All Divisions With the Highest Score of a Binary Array

Problem

You are given a 0-indexed binary array nums of length n. nums can be divided at index i (where 0 <= i <= n) into two arrays (possibly empty) numsleft and numsright:

numsleft has all the elements of nums between index 0 and i - 1 (inclusive), while numsright has all the elements of nums between index i and n - 1 (inclusive).
If i == 0, numsleft is empty, while numsright has all the elements of nums.
If i == n, numsleft has all the elements of nums, while numsright is empty.

The division score of an index i is the sum of the number of 0's in numsleft and the number of 1's in numsright.

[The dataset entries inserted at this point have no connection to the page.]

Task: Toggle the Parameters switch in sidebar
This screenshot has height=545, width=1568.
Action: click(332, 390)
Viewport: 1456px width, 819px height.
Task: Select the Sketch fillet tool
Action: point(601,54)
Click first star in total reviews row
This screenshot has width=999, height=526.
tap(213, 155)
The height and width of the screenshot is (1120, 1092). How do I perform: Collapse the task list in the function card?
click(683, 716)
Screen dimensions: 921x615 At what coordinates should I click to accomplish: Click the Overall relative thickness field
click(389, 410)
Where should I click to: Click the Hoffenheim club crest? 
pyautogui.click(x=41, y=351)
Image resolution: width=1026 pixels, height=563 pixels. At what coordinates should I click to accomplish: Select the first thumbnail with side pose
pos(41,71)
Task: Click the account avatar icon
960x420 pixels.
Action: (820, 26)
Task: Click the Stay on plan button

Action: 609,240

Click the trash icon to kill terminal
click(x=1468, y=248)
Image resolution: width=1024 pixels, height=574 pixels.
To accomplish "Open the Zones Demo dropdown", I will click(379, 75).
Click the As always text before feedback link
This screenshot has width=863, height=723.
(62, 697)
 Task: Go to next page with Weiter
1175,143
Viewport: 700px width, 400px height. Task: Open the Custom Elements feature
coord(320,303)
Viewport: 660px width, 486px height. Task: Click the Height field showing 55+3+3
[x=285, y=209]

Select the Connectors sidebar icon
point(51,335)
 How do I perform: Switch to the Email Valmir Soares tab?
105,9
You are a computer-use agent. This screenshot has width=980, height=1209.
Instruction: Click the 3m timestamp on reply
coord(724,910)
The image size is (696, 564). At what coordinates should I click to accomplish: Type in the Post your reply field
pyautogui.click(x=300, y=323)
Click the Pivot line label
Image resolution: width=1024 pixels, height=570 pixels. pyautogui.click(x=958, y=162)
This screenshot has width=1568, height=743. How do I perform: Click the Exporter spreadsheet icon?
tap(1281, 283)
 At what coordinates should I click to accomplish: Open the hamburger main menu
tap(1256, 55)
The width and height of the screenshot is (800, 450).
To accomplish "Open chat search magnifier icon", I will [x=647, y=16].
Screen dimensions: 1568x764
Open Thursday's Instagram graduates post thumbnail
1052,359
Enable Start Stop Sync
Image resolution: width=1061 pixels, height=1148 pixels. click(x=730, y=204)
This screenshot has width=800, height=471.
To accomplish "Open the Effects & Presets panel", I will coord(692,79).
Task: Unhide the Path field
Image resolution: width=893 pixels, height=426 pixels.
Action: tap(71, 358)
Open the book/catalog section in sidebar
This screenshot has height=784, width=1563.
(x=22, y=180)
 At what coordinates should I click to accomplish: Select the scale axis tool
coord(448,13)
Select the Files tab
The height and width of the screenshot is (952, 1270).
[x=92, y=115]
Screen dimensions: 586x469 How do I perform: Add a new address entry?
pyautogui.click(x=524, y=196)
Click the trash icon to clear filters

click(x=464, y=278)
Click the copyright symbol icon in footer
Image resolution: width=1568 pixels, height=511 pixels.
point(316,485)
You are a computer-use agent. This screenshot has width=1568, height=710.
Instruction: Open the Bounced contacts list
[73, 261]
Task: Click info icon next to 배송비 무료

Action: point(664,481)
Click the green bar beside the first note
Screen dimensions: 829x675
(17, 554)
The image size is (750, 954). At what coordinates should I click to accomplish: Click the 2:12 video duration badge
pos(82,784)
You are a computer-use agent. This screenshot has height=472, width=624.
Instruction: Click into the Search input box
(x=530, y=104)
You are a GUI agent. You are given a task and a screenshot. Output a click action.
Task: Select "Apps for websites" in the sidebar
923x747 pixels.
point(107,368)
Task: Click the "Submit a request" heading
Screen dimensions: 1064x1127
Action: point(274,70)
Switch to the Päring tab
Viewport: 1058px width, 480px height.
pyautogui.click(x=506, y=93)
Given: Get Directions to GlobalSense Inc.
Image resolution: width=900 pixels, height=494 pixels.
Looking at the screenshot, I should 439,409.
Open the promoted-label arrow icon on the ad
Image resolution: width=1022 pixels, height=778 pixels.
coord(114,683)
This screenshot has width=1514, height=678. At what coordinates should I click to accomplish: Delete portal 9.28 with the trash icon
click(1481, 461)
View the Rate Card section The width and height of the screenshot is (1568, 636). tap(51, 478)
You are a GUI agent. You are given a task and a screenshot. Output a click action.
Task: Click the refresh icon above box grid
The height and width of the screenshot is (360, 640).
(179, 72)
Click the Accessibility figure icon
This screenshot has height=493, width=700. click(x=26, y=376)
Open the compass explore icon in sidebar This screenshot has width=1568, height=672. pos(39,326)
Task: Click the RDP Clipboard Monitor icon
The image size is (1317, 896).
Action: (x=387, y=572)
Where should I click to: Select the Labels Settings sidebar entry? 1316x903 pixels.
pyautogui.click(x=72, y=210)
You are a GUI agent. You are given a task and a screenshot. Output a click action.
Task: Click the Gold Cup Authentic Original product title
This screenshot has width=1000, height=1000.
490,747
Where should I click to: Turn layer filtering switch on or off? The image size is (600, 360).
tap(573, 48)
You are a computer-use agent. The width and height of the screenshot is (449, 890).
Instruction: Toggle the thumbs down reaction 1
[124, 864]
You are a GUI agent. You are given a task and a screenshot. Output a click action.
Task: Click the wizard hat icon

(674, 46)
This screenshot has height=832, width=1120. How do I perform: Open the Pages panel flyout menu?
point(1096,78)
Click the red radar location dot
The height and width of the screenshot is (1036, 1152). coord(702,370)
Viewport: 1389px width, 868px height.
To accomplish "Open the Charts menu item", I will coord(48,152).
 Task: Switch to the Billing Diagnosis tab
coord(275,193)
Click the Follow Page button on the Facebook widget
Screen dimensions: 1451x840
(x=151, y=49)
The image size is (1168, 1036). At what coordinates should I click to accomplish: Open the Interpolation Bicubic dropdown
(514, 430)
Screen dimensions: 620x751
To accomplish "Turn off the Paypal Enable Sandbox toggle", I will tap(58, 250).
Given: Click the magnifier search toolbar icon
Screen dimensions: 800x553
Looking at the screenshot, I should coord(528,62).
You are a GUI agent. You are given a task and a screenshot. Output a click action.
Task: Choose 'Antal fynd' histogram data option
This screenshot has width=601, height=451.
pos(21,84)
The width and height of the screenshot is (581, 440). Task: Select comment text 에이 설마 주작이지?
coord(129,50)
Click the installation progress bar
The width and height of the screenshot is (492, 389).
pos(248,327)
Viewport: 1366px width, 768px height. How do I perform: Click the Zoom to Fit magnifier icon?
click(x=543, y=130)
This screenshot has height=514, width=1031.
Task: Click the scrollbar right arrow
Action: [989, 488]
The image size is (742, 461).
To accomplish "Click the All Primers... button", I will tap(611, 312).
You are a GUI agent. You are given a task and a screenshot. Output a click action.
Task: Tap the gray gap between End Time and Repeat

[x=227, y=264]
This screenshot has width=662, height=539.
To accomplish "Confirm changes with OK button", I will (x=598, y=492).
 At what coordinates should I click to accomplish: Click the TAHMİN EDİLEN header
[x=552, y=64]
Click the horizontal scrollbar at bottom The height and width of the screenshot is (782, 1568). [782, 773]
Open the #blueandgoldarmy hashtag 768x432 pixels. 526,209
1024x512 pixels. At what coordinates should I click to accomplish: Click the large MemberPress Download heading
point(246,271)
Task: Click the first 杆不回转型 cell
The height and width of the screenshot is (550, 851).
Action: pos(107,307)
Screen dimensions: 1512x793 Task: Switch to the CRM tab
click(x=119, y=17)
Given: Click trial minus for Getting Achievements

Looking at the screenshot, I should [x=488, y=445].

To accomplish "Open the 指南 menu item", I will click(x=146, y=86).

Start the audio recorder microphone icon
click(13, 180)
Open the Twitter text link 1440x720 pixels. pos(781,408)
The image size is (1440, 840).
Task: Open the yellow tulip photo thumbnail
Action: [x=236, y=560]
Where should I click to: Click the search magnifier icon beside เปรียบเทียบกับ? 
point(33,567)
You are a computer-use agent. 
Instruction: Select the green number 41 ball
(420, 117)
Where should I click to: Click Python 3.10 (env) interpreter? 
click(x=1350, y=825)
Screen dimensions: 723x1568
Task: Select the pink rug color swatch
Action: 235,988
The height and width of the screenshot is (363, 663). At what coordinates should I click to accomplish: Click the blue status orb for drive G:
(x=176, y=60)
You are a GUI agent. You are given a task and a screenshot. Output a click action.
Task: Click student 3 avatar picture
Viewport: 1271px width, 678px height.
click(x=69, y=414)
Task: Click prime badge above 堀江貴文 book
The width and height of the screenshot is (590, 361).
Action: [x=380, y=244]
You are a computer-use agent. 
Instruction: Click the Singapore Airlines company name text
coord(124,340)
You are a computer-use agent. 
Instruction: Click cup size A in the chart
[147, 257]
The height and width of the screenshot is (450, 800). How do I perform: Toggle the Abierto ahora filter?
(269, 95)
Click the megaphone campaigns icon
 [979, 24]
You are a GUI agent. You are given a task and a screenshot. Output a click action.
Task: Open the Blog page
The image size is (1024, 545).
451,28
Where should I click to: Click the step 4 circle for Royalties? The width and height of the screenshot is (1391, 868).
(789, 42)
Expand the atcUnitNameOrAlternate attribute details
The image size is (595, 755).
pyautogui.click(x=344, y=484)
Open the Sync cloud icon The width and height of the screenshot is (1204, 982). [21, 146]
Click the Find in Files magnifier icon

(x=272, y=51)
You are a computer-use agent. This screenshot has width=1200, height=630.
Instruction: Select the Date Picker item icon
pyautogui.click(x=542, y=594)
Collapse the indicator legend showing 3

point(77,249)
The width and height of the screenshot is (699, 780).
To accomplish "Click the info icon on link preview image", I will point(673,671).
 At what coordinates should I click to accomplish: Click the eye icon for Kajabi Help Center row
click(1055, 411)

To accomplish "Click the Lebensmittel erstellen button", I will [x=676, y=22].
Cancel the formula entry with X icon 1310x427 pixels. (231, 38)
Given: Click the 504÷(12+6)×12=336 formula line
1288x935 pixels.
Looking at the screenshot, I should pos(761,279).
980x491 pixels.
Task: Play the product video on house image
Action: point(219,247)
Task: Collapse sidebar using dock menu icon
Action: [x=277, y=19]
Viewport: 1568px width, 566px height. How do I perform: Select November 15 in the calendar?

Return all distinct indices* that have the highest possible *division score. You may return the answer in *any order*.

Example 1:

Input: nums = [0,0,1,0]
Output: [2,4]
Explanation: Division at index
- 0: numsleft is []. numsright is [0,0,1,0]. The score is 0 + 1 = 1.
- 1: numsleft is [0]. numsright is [0,1,0]. The score is 1 + 1 = 2.
- 2: numsleft is [0,0]. numsright is [1,0]. The score is 2 + 1 = 3.
- 3: numsleft is [0,0,1]. numsright is [0]. The score is 2 + 0 = 2.
- 4: numsleft is [0,0,1,0]. numsright is []. The score is 3 + 0 = 3.
Indices 2 and 4 both have the highest possible division score 3.
Note the answer [4,2] would also be accepted.

Example 2:

Input: nums = [0,0,0]
Output: [3]
Explanation: Division at index
- 0: numsleft is []. numsright is [0,0,0]. The score is 0 + 0 = 0.
- 1: numsleft is [0]. numsright is [0,0]. The score is 1 + 0 = 1.
- 2: numsleft is [0,0]. numsright is [0]. The score is 2 + 0 = 2.
- 3: numsleft is [0,0,0]. numsright is []. The score is 3 + 0 = 3.
Only index 3 has the highest possible division score 3.

Example 3:

Input: nums = [1,1]
Output: [0]
Explanation: Division at index
- 0: numsleft is []. numsright is [1,1]. The score is 0 + 2 = 2.
- 1: numsleft is [1]. numsright is [1]. The score is 0 + 1 = 1.
- 2: numsleft is [1,1]. numsright is []. The score is 0 + 0 = 0.
Only index 0 has the highest possible division score 2.

Constraints:

n == nums.length
1 <= n <= 10^5
nums[i] is either 0 or 1.

Solution (Java)

class Solution {
    public List<Integer> maxScoreIndices(int[] nums) {
        int curone = 0;
        int curzero = 0;
        int max = 0;
        for (int i : nums) {
            curone += i;
        }
        List<Integer> list = new ArrayList<>();
        for (int i = 0; i < nums.length; i++) {
            if (curzero + curone > max) {
                list.clear();
                list.add(i);
                max = curzero + curone;
            } else if (curzero + curone == max) {
                list.add(i);
            }
            if (nums[i] == 1) {
                curone--;
            } else {
                curzero++;
            }
        }
        if (curzero > max) {
            list.clear();
            list.add(nums.length);
        } else if (curzero == max) {
            list.add(nums.length);
        }
        return list;
    }
}

Explain:

nope.

Complexity:

Time complexity : O(n).
Space complexity : O(n).